Eating a whole foods plant centered diet promotes health in countless ways and plants’ secrets are revealed by recent research

Whole plan-based foods support a healthy microbiome

Whole plan-based foods support a healthy microbiome

Eat more fruits, veggies and whole grains and minimize ultra processed food, this is the nutrition advice in a nutshell most health experts impart. Many interpret this guidance as the best way to consume lots of nutrients – such as vitamins and minerals – and to avoid overeating and weight gain.

It’s undeniably so. A healthy whole foods diet is one of the best ways to consume all the nutrients we need; it’s calorically less dense and more satiating than processed food. 

But there’s another important reason this diet is linked with lower risk of heart disease, diabetes and cancer: this may be the diet that supports a healthy microbiome.

Our microbiome is composed of the trillions of microbes within our body – bacterial cells outnumber our own cells tenfold. Gut microbes are involved in our immune modulation, they produce many necessary metabolites, including vitamins, antioxidants, and key short chain fatty acids. The environment that we create within our body is part of what determines which bacteria will thrive and which will decline.

Because lifestyle is the most important regulator of the microbiome. 

A study of more than 1000 people published in the journal Nature found that sharing genetic makeup mattered much less than sharing a diet and an environment, as just 2 percent of the gut microbiome is genetically determined.

Eating to feed good bacteria

Several studies have looked at the diet-microbiome connection. 

Greater adherence to a mediterranean diet pattern was associated with a beneficial microbiome pattern in a study of 153 Italians. There are several studies showing that vegans and vegetarians – who tend to eat more fruits and veggies – exhibit a more favorable microbiome.

A new study in the American Journal of Clinical Nutrition looks at a much larger population of almost 5000 Finnish people, and at their whole diet to see how gut microbes are affected. The study examined diets based on detailed food questionnaires, and those were scored for healthy food choices based on well established dietary guidelines.
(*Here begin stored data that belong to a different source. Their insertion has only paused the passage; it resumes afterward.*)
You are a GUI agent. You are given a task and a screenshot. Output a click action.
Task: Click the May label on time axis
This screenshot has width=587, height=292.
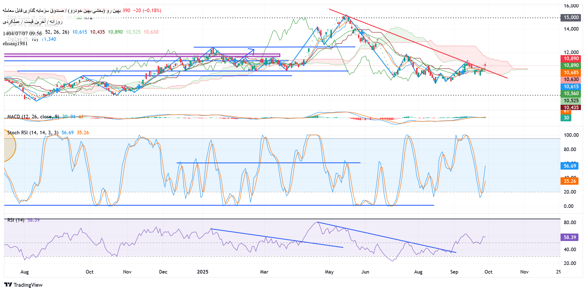pyautogui.click(x=329, y=272)
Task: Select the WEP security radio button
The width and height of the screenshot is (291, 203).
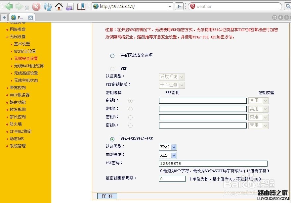Action: [112, 69]
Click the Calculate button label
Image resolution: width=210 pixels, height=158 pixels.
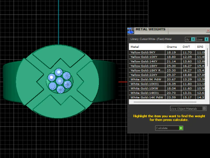pyautogui.click(x=162, y=128)
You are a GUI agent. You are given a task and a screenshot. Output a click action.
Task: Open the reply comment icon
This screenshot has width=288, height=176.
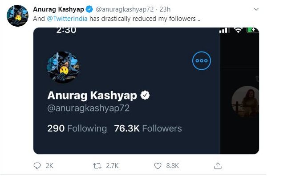(x=37, y=166)
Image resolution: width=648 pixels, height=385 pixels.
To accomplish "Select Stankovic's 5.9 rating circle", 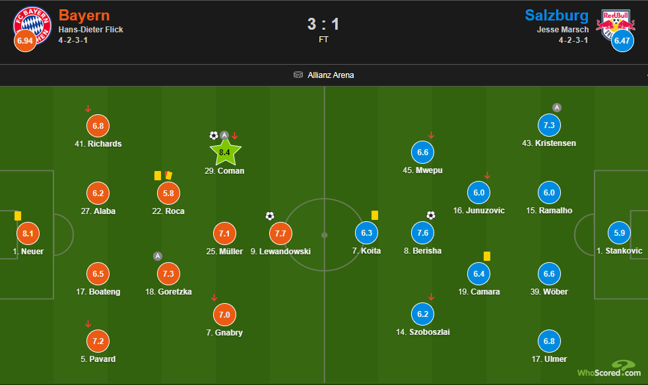I will (x=620, y=232).
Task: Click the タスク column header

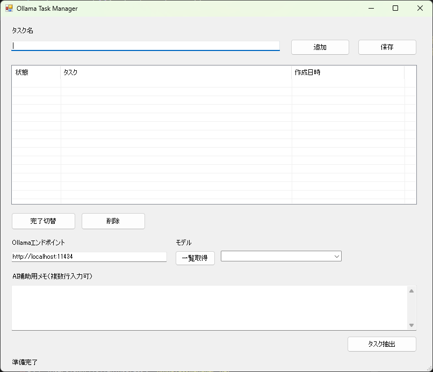Action: (x=176, y=72)
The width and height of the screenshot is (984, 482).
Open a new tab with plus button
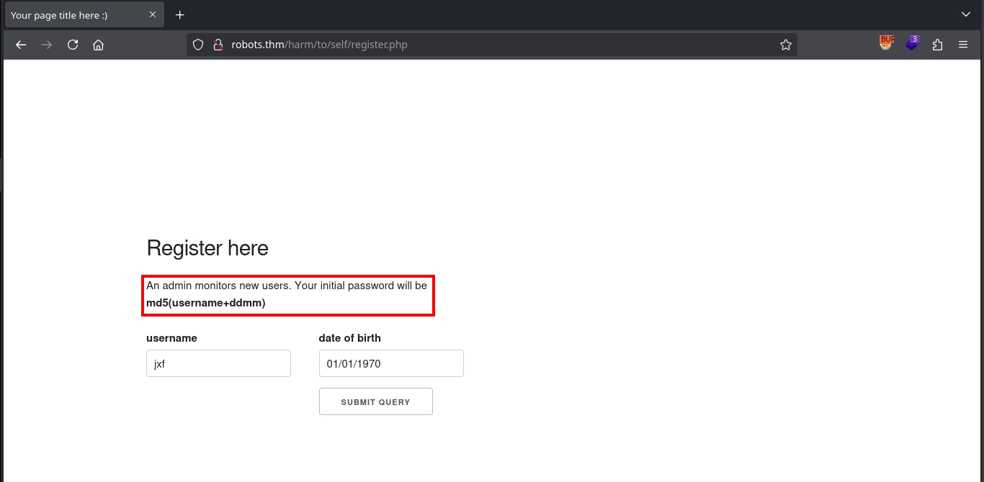point(180,15)
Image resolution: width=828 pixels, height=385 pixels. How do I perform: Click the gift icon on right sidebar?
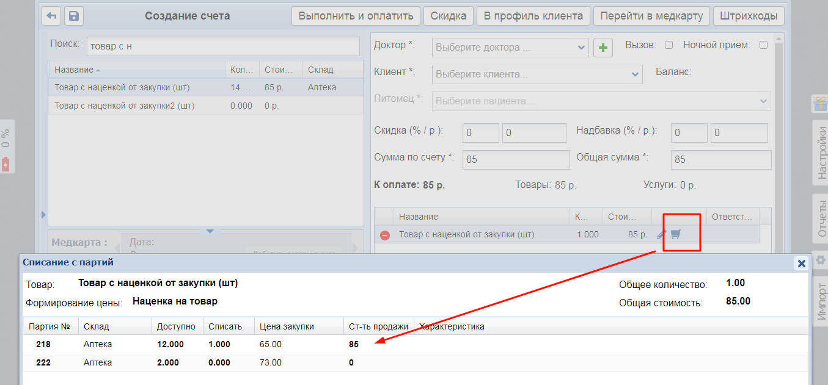point(819,104)
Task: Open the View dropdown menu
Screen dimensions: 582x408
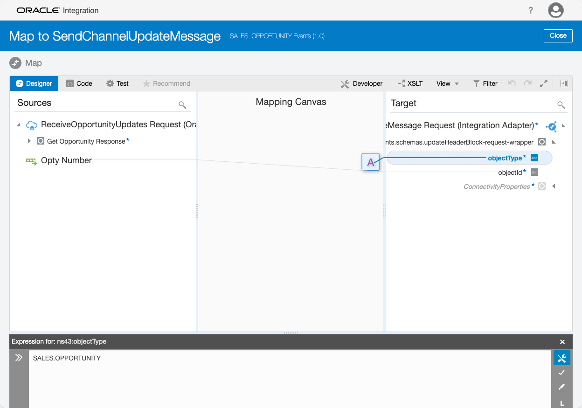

Microbiome diversity and species were characterized by studying stool samples. 

Healthier diet scores – those with more fruits, vegetables and whole grains – were linked with healthier microbiomes. Red and processed meat were associated with less diversity and fewer of the beneficial type microbes.

Dietary fiber may be one of the most important influences on gut microbiome flora in this study and in others. We depend on our bacteria to break down fiber, and the more fiber in the diet the healthier the microbiome.
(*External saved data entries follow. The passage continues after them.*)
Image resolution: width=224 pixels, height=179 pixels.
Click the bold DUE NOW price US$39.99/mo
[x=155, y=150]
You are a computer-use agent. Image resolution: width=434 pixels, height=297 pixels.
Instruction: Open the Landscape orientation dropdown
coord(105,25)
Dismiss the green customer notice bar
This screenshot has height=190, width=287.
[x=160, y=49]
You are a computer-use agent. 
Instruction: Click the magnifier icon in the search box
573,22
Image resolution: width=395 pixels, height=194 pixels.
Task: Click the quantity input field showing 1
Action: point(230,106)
For far too long people have looked at foods as the sum of its macro- and micro-nutrients, and believed that you can get away with eating poorly by supplementing with a multivitamin. But we shouldn’t view fruits and vegetables as just a vitamin source: we eat the whole thing because the whole is much greater than its (known) parts and because that’s the diet we evolved with. Fruits and veggies were known to be healthy before we discovered vitamins, and way before we developed nutrition science. The new revelations about the microbiome might help clarify one more aspect of plant-based foods benefits.

“The results of our study support the balanced plant-rich diet recommended by dietitians around the world,” the authors conclude.

Eating a whole foods plant centered diet promotes health in countless ways and plants’ secrets are slowly revealed – a plant-rich diet probably also improves outcomes through a more diverse and beneficial microbiome.